Should I leave my relationship if I'm unhappy?
Whether to leave a relationship if you are unhappy is a matter of personal wisdom and choice. If there isn’t any hope left, you should leave it. But if you think there is still hope in the relationship and your happiness might recover, you should stay. It all boils down to whether your partner is worth the wait.
How do you know if you are incompatible with your partner?
Compatibility between partners doesn’t necessarily mean you share the same interests. If you are different but complement or complete each other, you may still be perfect for each other. But if you are too different and the differences lead to repeated fights and painful moments, you might be incompatible. You have excellent compatibility if you share similar interests and support each other’s growth. However, if the similarities lead to unhealthy competition and conflict, you may be incompatible.
Am I unhappy, or is it my relationship?
Did you have a painful childhood that still haunts you? Is there a health issue you are going through that makes you sad? Are there any unfulfilled wishes and goals in your life that bother you? Are you unhappy with where you stand in life right now? If none of these reasons trouble you, the reason behind your unhappiness might be your relationship.
Why can't I leave my boyfriend even though I want to?
Perhaps you witnessed your parents struggling with each other, yet not wanting to part ways, and it has stayed with you. You may still think there is some hope left in the relationship. As a couple, you may be incompatible, but your partner is a nice person. It’s also possible that you are worried whether or not you will get a better partner.
How can I tell if I'm self-sabotaging my relationship?
You are sabotaging your relationship if you are:
- Ignoring your partner, intentionally or unintentionally.
- Complaining and criticizing them too often.
- Insensitive, and you hurt your partner’s feelings.
- Expecting impractical things from them.
- Not open for an honest conversation after a fight.
- Not giving your partner enough personal space.

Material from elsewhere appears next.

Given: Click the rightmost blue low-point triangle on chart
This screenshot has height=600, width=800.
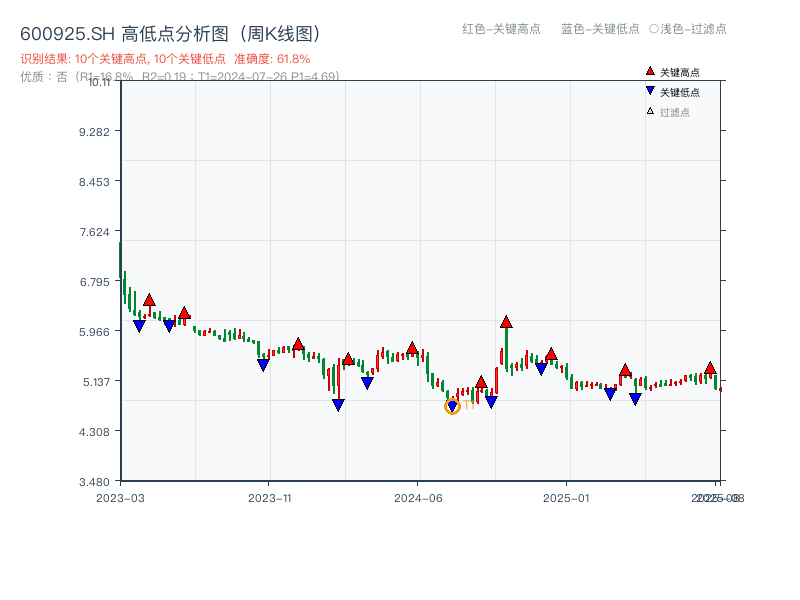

- Getting into arguments & fights over every minor issue.
- Blaming your partner for your problems.
How do you end a relationship when they don't want to?

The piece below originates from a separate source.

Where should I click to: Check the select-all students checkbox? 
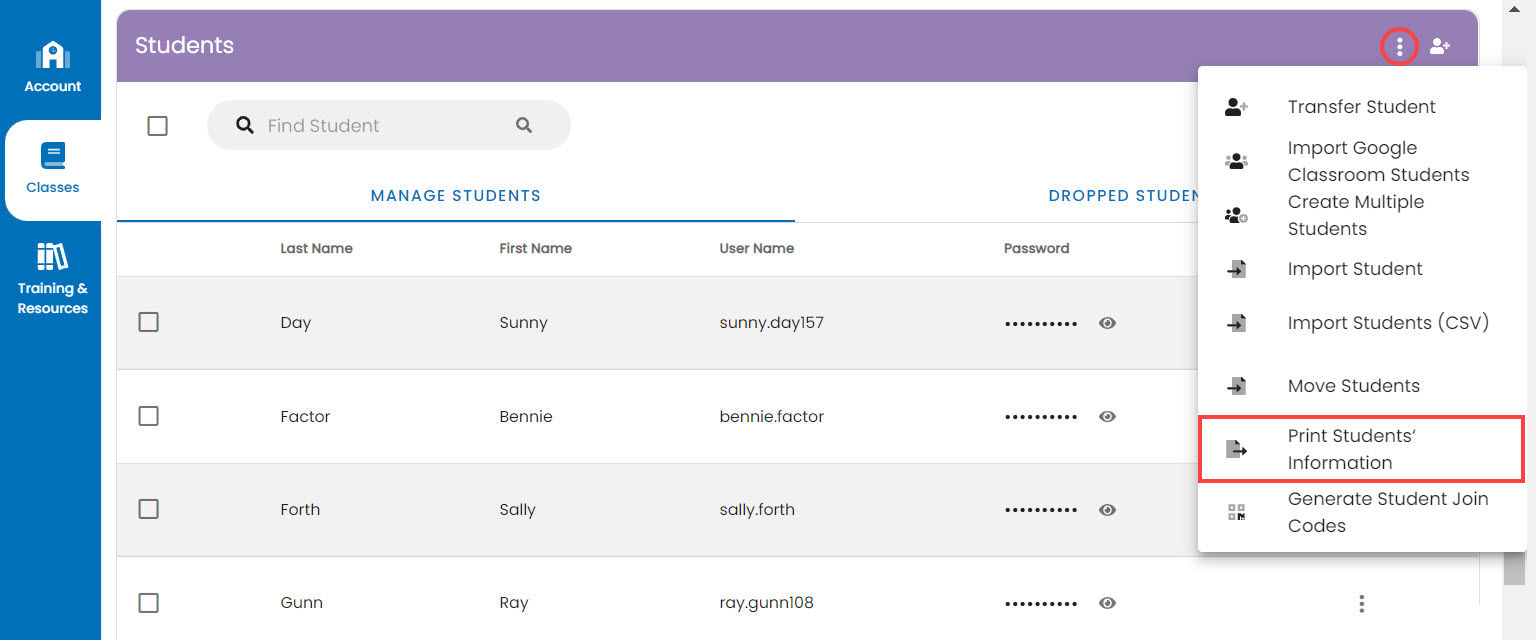[157, 125]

You need to put your perspective and choices above your partner’s. What your partner wants doesn’t matter if you think it’s not working for you, even after trying very hard. You need to realize that it’s for the best of both of you and make the other person understand the same thing.
If they still do not understand, ask them why you should be together and give a fitting reply against it to convince them.
How do you say goodbye to someone you love but can't be with?
Tell them, “Maybe it’s destiny,” and “Maybe it’s in the best interest of both of us.” Tell them that you had a great time, and the joyride had to end somewhere. Thank them for everything and express your gratitude, assuring them that you will always cherish the fond memories. Wish them the best of luck for their life ahead, hug them, and say your final goodbye.